**Lesetext**:
Montag, 17. März 2008

Literarische Wunder, ähm, Besonderheiten

Heute haben wir in der Schule eine Verfilmung von Lessing's Drama "Emilia Galotti" gesehen. Es war ein supermodernes Stück von, naja, 1978 oder so. Die Hauptdarsteller sahen allerdings aus, als wären sie zur Zeit der Jahrhundertwende geboren und hätten aktiv an beiden Kriegen teilgenommen. Emilia Galotti ist laut Buch ein wunderschönes, aber auch naives, junges Mädchen. Im Film wurde sie von einer, naja, weniger gut aussehenden Schauspielerin gespielt und am schlimmsten waren echt die Nahaufnahmen. Kurt Krömer würde dazu wohl sagen "Mensch Junge mach mir hier keinen Schrank auf, ich glaub das wird Tag!". Joa hätten wir das auch untergebracht. Aber ernsthaft jetzt. Je näher die Kamera kam, je tiefer wurden die Falten in ihrem Gesicht, bei denen man versucht hatte, sie durch 3 Meter dicke Make-Up Schichten verschwinden zu lassen, was allerdings nur bedingt geklappt hatte. Der Prinz, der in diese wunderschöne Kraterlandschaft Emilia Galotti verliebt war, war auch ein sehr, nun ja, interessanter Charakter. Wäre Emilia nicht frühzeitig aus dem Leben geschieden, hätten sie wohl zusammen das Königspaar der Übertreibung werden können. So schmiss sich der Prinz jedes Mal total wütend gegen eine Wand, oder aber auf den Boden, wenn er seinen Willen nicht bekam. Und das beste ist ja: Es wirkte natürlich total natürlich und nicht ein bisschen aufgesetzt oder gar übertrieben.

**Quelldaten**:
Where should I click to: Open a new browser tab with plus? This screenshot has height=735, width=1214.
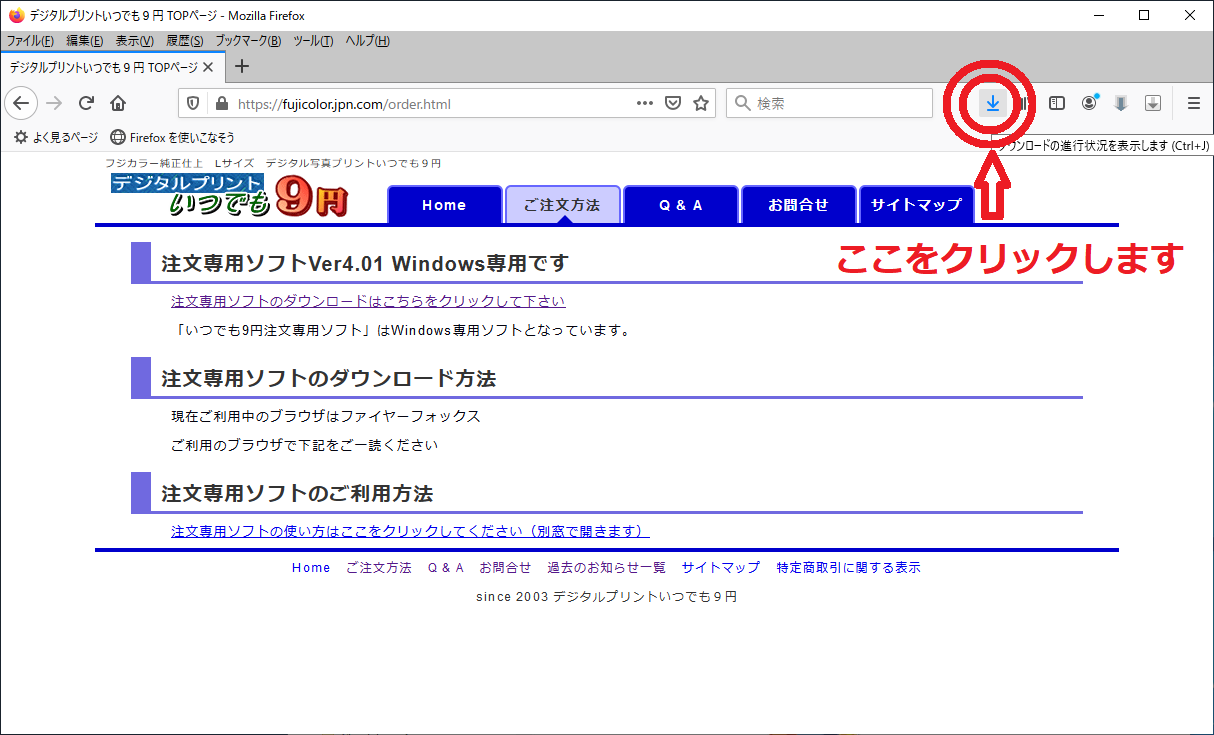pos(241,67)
--
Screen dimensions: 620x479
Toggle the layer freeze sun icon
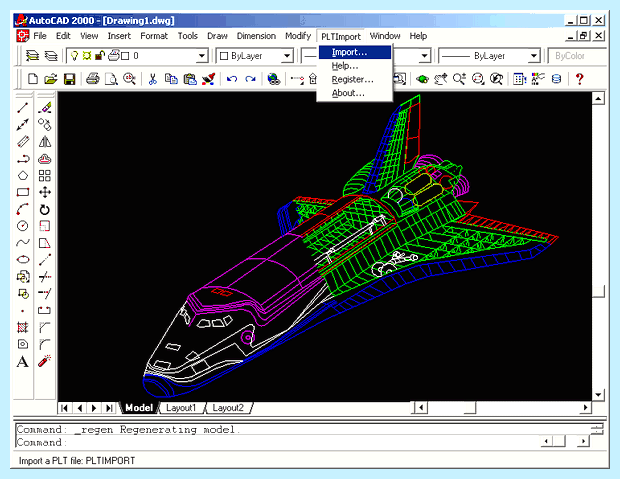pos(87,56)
--
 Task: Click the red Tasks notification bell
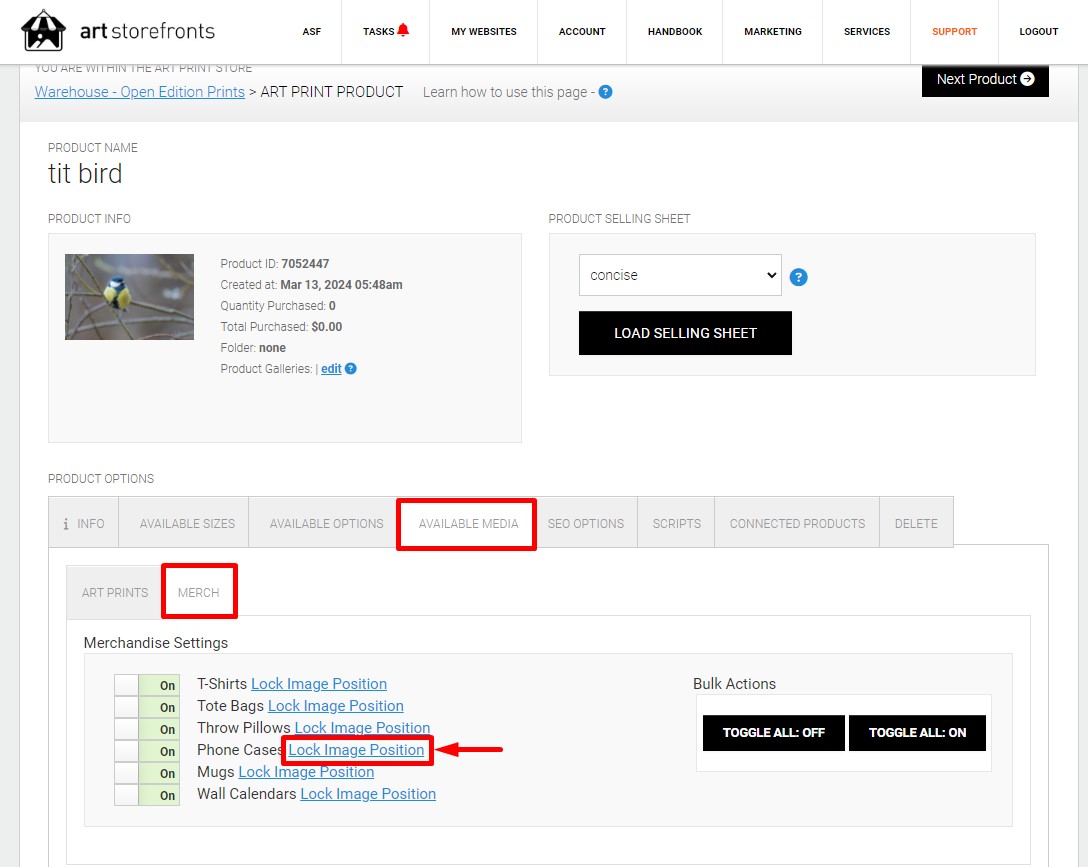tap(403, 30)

**Aufgabe**: Gib den oben stehenden Text über die Verfilmung von „Emilia Galotti“ vollständig und unverändert wieder.

**Antwort**:
Montag, 17. März 2008

Literarische Wunder, ähm, Besonderheiten

Heute haben wir in der Schule eine Verfilmung von Lessing's Drama "Emilia Galotti" gesehen. Es war ein supermodernes Stück von, naja, 1978 oder so. Die Hauptdarsteller sahen allerdings aus, als wären sie zur Zeit der Jahrhundertwende geboren und hätten aktiv an beiden Kriegen teilgenommen. Emilia Galotti ist laut Buch ein wunderschönes, aber auch naives, junges Mädchen. Im Film wurde sie von einer, naja, weniger gut aussehenden Schauspielerin gespielt und am schlimmsten waren echt die Nahaufnahmen. Kurt Krömer würde dazu wohl sagen "Mensch Junge mach mir hier keinen Schrank auf, ich glaub das wird Tag!". Joa hätten wir das auch untergebracht. Aber ernsthaft jetzt. Je näher die Kamera kam, je tiefer wurden die Falten in ihrem Gesicht, bei denen man versucht hatte, sie durch 3 Meter dicke Make-Up Schichten verschwinden zu lassen, was allerdings nur bedingt geklappt hatte. Der Prinz, der in diese wunderschöne Kraterlandschaft Emilia Galotti verliebt war, war auch ein sehr, nun ja, interessanter Charakter. Wäre Emilia nicht frühzeitig aus dem Leben geschieden, hätten sie wohl zusammen das Königspaar der Übertreibung werden können. So schmiss sich der Prinz jedes Mal total wütend gegen eine Wand, oder aber auf den Boden, wenn er seinen Willen nicht bekam. Und das beste ist ja: Es wirkte natürlich total natürlich und nicht ein bisschen aufgesetzt oder gar übertrieben.